La CGER ? C’était la Belgique en plus petit. Tous les événements qui ont marqué son histoire ont eu des répercussions sur cette caisse d’épargne qui aura vécu près de 130 ans : les crispations communautaires, la guerre scolaire, la colonisation… L’ouvrage De la CGER à Fortis retrace les 60 dernières années de sa vie. Interview de l’un de ses auteurs, Kristof Lowyck.

Le Vif/L’Express : La CGER, créée en 1865, est d’entrée de jeu une institution atypique. Pourquoi ?

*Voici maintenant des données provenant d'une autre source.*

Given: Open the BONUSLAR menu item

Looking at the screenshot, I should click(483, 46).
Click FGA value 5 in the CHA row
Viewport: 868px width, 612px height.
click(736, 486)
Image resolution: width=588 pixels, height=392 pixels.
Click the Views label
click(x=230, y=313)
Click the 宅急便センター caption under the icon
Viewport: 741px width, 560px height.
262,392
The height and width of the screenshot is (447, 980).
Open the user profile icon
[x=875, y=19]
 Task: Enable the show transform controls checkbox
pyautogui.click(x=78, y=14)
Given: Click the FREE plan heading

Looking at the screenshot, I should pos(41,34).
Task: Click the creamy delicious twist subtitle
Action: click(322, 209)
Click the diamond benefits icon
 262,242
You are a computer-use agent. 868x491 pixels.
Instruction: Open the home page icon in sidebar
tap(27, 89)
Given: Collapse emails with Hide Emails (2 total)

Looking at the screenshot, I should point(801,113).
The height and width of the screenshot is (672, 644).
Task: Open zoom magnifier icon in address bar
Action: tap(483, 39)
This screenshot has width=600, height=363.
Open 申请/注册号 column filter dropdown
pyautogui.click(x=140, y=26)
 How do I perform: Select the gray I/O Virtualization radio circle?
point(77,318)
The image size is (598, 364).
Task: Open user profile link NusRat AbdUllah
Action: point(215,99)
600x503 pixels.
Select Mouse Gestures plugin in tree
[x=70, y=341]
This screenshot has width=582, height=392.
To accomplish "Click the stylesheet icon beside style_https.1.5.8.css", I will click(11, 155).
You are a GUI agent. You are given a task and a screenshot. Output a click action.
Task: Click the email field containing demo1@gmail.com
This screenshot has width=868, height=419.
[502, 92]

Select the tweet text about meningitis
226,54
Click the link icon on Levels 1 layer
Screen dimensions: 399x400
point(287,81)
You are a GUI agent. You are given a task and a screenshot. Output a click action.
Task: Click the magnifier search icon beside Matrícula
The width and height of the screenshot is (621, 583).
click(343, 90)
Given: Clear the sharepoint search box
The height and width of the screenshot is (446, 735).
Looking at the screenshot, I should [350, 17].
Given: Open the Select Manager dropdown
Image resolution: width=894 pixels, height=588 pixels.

Kristof Lowyck (chercheur en histoire économique à la KUL) : D’abord parce que ce n’est pas une banque. C’est une caisse d’épargne et de retraite, qui compte également des activités d’assurances. Jusque dans les années 1960, les autres banques ne s’intéressaient pas du tout à l’épargne de ceux qui étaient considérés comme des petites gens, contrairement à la CGER qui en avait fait son métier depuis sa création. En outre, la CGER ne faisait que des placements considérés comme très sûrs, comme les prêts hypothécaires ou les bons d’Etat. Une autre de ses caractéristiques était que la rentabilité n’y comptait pas trop : l’institution visait surtout la sécurité totale pour l’épargnant, quitte à afficher des taux de rentabilité inférieurs à ceux des autres établissements financiers. Son approche sociale est évidente quand on voit le nombre élevé des crédits sociaux qu’elle a accordés et la longue période pendant laquelle elle a assuré gratuitement certains services pour sa clientèle.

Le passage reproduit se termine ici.